Mot inventé en 1801 par un poète, Joseph Berchoux, qui a écrit un poème La Gastronomie. Cela signifie la législation de l’estomac, c’est un vieux mot grec. Le mot rentre immédiatement dans le langage des savants. Le mot français est repris ensuite dans toutes les langues.
Il faut manger pour vivre et non vivre pour manger ? Les Français vivent pour manger ! C’est la différence avec un certain nombre de peuples. Il faut les deux : faire attention à sa santé, mais aussi pour le plaisir.
Question concernant la gourmandise comme pêché
Jean-Robert Pitte : au Moyen Âge c’est un excès ; C’est l’excès qui est un pêché. Un des 7 péchés capitaux. Mais dans la littérature de la fin du Moyen Âge, la gourmandise est très rarement considérée comme un péché mortel. C’est plus un péché véniel.
Quand et comment s’est installé le triptyque entrée-plat-dessert ?
Jean-Robert Pitte : c’est mondial, on couvre la table de plats, surtout au début du repas. En Russie, on dit que l’on ne doit pas voir la nappe.
En France on faisait comme ça. Le service dit à la française (menus écrits sous Louis XV : 50 plats. On ne mangeait que quelques petites choses sur la table). C’est sous l’Empire que l’on commence à faire un service plat par plat, dit à la russe. Service qui devient à la mode et s’impose peu à peu sous Napoléon III. Le grand plat est présenté, et on se sert. Nouveau service à la française pratiqué à l’Élysée.
Beaucoup de pays où il faut mettre tous les plats sur la table : en Chine, il n’y a pas si longtemps, la règle est 40 plats pour 10 … puis doggy bag pour les plats non mangés.
Christian Grataloup : un service oublié, le dessert : c’est un service qui apparait au XIXe siècle. Le sucre utilisé dans plat de façon parcimonieuse jusqu’au XIXe siècle car c’était cher. Avec du sucré salé. En plus, on utilise le sucre pour des entremets (dont il nous reste le trou normand) ? C’est seulement au XIXe siècle que l’on codifie de sortir de table avec un plat sucré.
La confiture et la pâtisserie sont une invention indienne, où il y a eu les premières plantations de canne à sucre, il y a plus de 2000 ans (pâtisseries arabes)

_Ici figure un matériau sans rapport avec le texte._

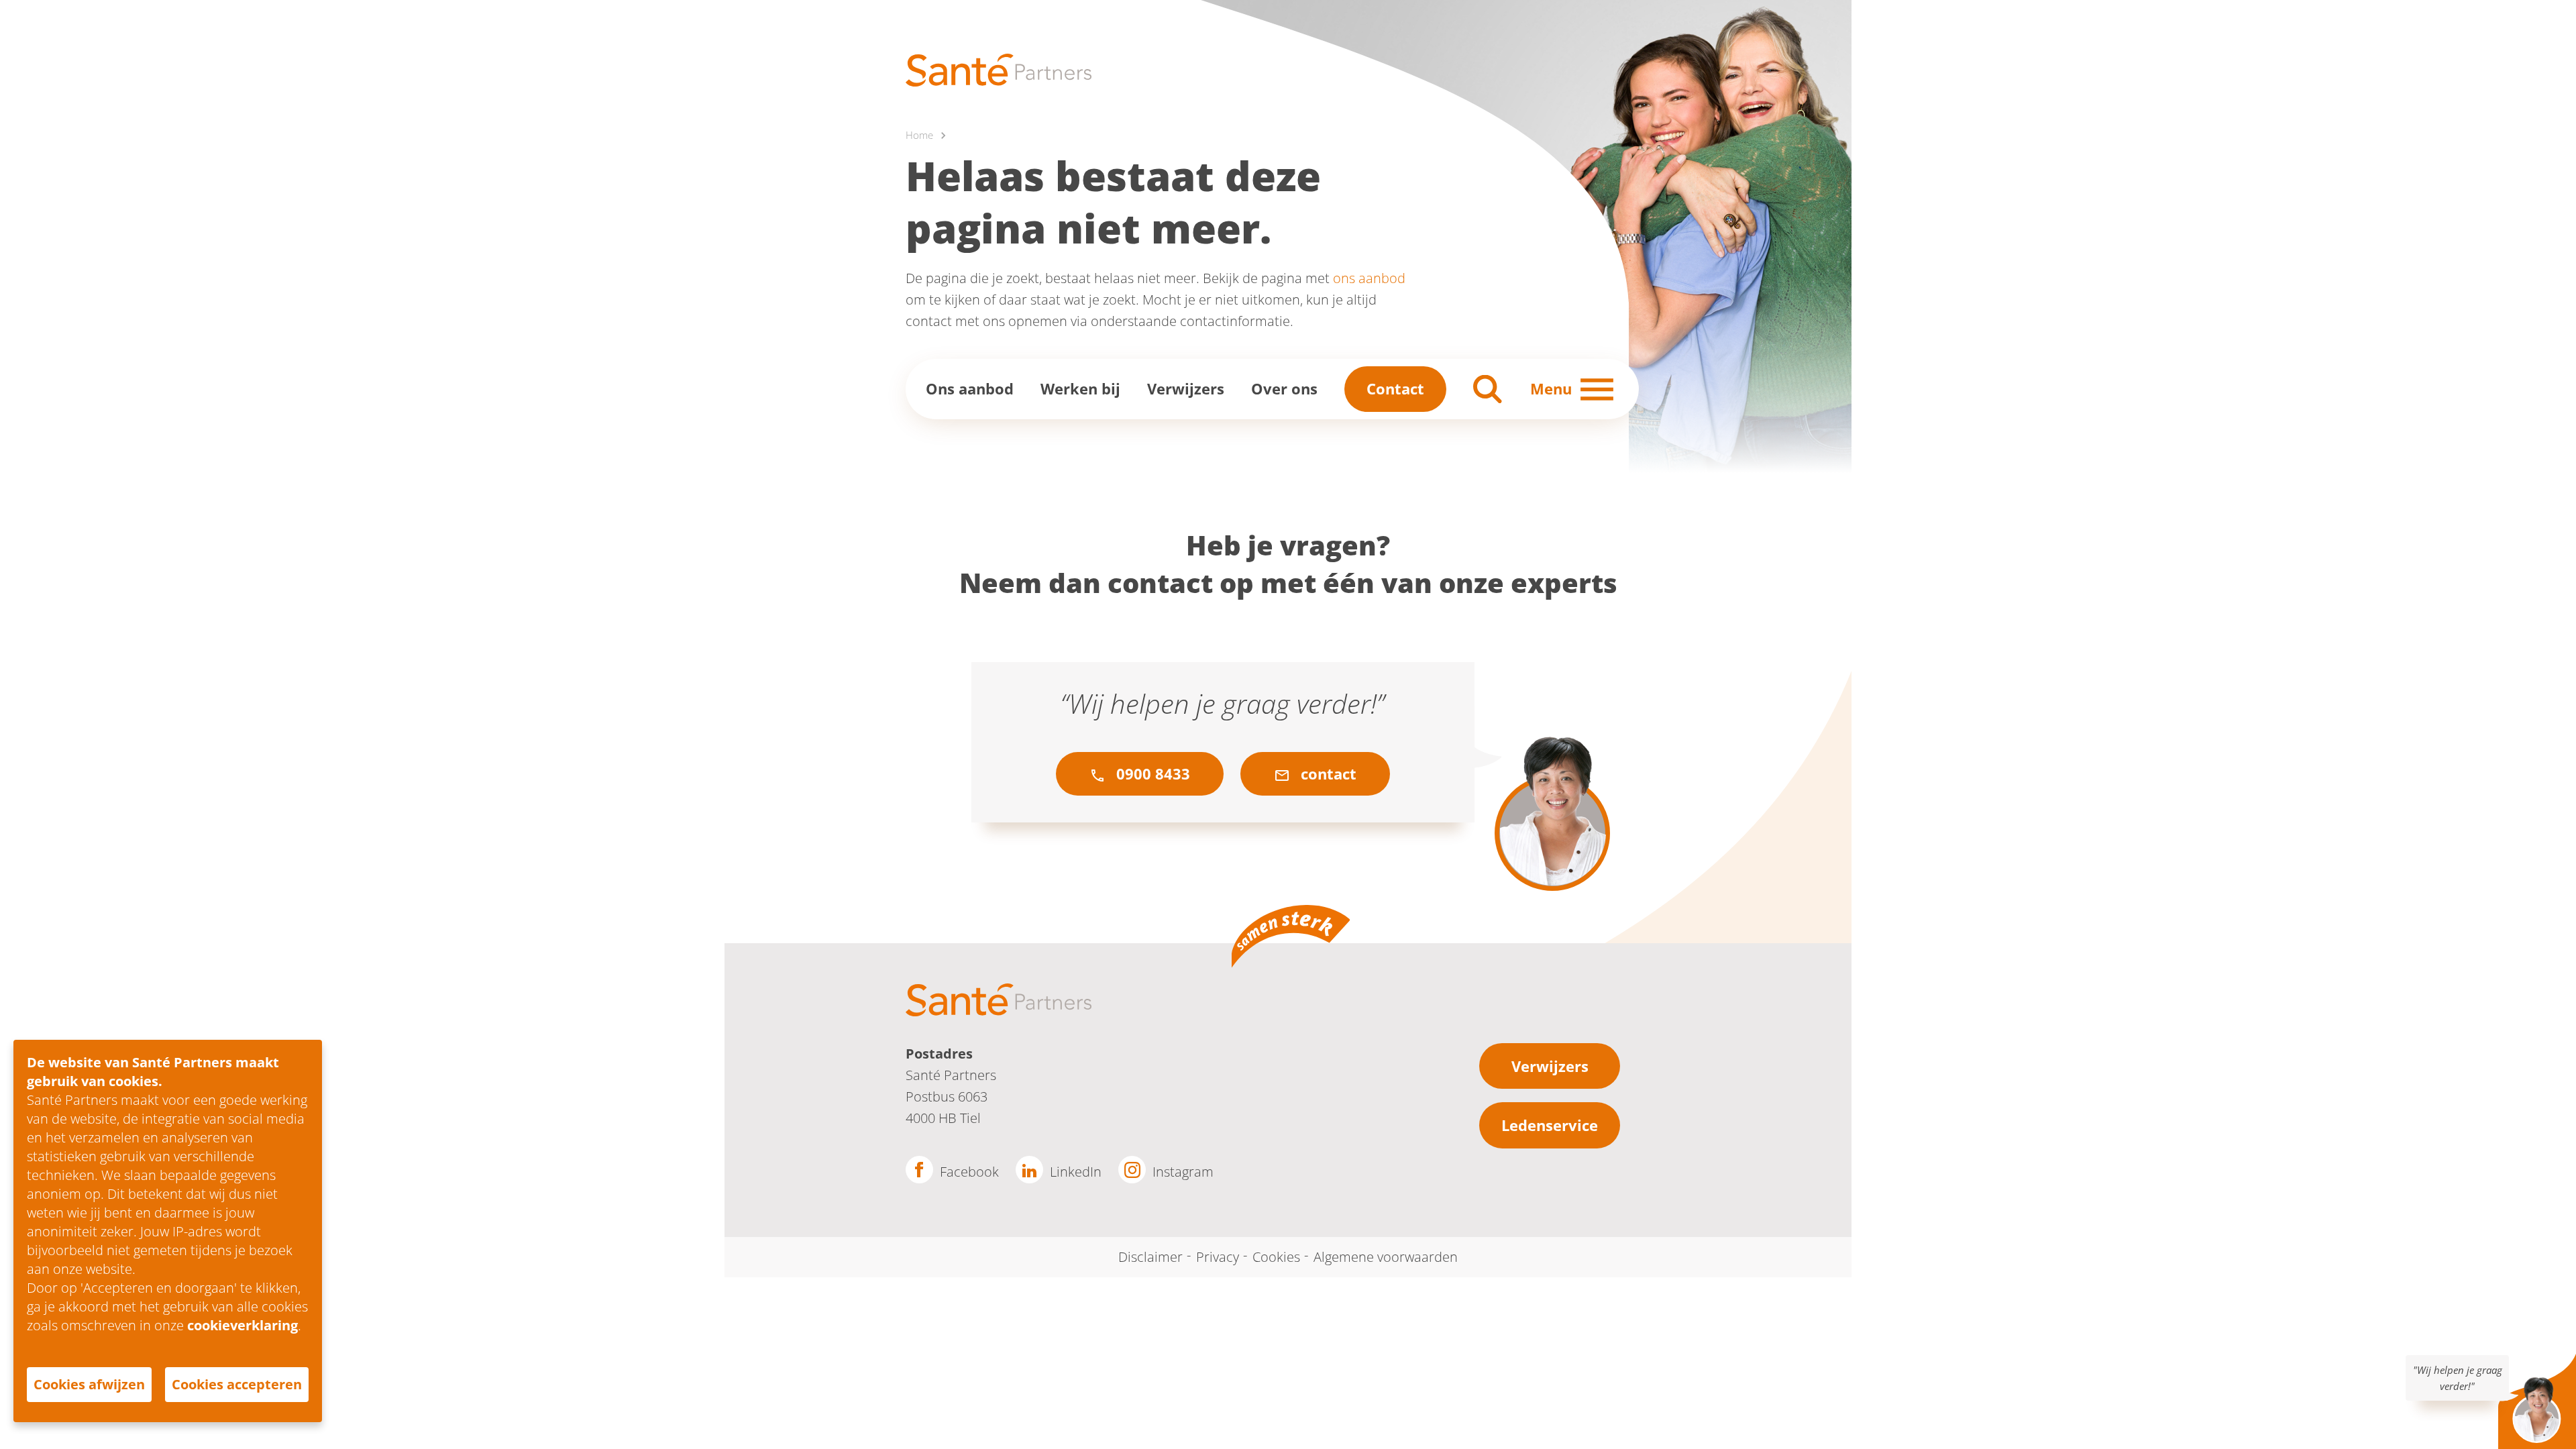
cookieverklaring (242, 1325)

Au XVIe siècle : confiture et dragées en Europe. Offert dans la journée, pas au repas. Ce sont des produits de luxe.
Un livre de Nostradamus est un manuel de confiture.
Jean-Robert Pitte : les fruits confits sont réalisés pour garder les fruits. confiserie d’Apte.
Aujourd’hui, des chefs à la mode ont voulu faire disparaître la limite sucré-salé (concours, chefs bobos …) mettent du sucre partout. C’est une influence mal comprise des cuisines étrangères. On trouve la forme sans le fond : c’est le mauvais côté de la mode.
Le repas doit évoluer, c’est bien et important. Il doit recevoir les influences étrangères comme ça a toujours été le cas. On a parlé de plein de produits exotiques : ce qu’on a fait du chocolat en France est prodigieux. Il faut que cela continue à vivre, mais pas n’importe quoi, n’importe comment.